I'm neither a good tamer nor a good mage yet. Only been back a few months after ten years away. Obsessive devotion to acquiring skill points and putting them in the proper places was a fundamental mistake I made. It's a mistake just about everyone makes. Templates are effective for diminishing anxiety and boosting confidence. They have little to do with separating the average player from the gifted one.

The most effective players I see succeed due to keen situational awareness, extraordinary patience, and very high frustration tolerance. A template is simply a measure of what your character is theoretically capable of doing, not what you, as a player, are competent to do.

In short, despite game dictated minimum thresholds, points are an unlikely source of problems apart from fundamental competitiveness issues like adding Bushido to a steel on steel guy for instance.
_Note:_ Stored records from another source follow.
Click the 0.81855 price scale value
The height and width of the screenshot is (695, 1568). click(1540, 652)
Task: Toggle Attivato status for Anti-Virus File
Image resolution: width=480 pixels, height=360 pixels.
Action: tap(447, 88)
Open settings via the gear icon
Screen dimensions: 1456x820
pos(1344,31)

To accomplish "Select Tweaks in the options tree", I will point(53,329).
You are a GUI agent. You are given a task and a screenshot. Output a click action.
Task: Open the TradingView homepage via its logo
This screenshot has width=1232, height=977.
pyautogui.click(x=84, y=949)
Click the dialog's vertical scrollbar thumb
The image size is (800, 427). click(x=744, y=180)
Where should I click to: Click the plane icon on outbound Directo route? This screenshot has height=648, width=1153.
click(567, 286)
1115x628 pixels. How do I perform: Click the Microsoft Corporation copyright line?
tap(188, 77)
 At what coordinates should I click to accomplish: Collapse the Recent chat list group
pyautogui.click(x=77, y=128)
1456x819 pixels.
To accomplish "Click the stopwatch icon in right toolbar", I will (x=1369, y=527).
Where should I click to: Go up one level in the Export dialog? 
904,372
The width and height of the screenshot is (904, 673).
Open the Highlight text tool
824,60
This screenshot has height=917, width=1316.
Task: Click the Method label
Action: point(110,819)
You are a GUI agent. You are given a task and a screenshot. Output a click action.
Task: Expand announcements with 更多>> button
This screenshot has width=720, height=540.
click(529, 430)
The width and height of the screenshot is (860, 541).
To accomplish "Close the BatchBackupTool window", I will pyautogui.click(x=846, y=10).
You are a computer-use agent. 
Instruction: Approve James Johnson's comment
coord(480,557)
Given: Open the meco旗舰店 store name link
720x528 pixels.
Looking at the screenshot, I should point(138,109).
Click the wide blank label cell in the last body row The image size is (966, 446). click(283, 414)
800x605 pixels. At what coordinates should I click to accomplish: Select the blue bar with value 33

Rather, my lack of experience and competence is always, always the source of my woes in UO.

I have yet to have a pet flat out refuse a command unless I messed up. Or it's due my failure to manage the pet properly. For example, I continue to forget to issue the All Follow Me command just prior to climbing aboard a pet. This can prove a huge mistake, especially in the Succubus room at Fan Dancer Dojo. As the saying goes, the one element common to everything that's gone wrong in our life is that we were present.

I am not convinced that any number of skill points above the number required for the pet to accept you has any effect whatsoever on its obedience. In fact I'm certain it plays no role at all.

Plus each pet has its oddities. My Cu, for example, attacks strictly based on line of sight unless I tell it to guard me. Then it will hunt down monsters based on sound and select their target based on what they see. Dreads behave in similar fashion. The only dragons I've found intelligent enough to manage this well is the incomparable Hiryu: among the most intelligent, if not THE most intelligent combat pet in the game. Nothing else has the Hiryu's near genius for threat assessment whereas most others attack the first enemy they see without regard for relative strength of foes. But, in the end, that's our responsibility, not theirs. The Hiryu simply allows me to succeed in spite of my numerous mistakes.

Short version: points are indeed Sine Qua Non but are rendered minuscule in a game this complex. I realize the tolerances are tighter in PvP but I'm still trying to get my mind around the fact that, now, they are separate activities entirely. No matter. It's not what you have, it's what you do.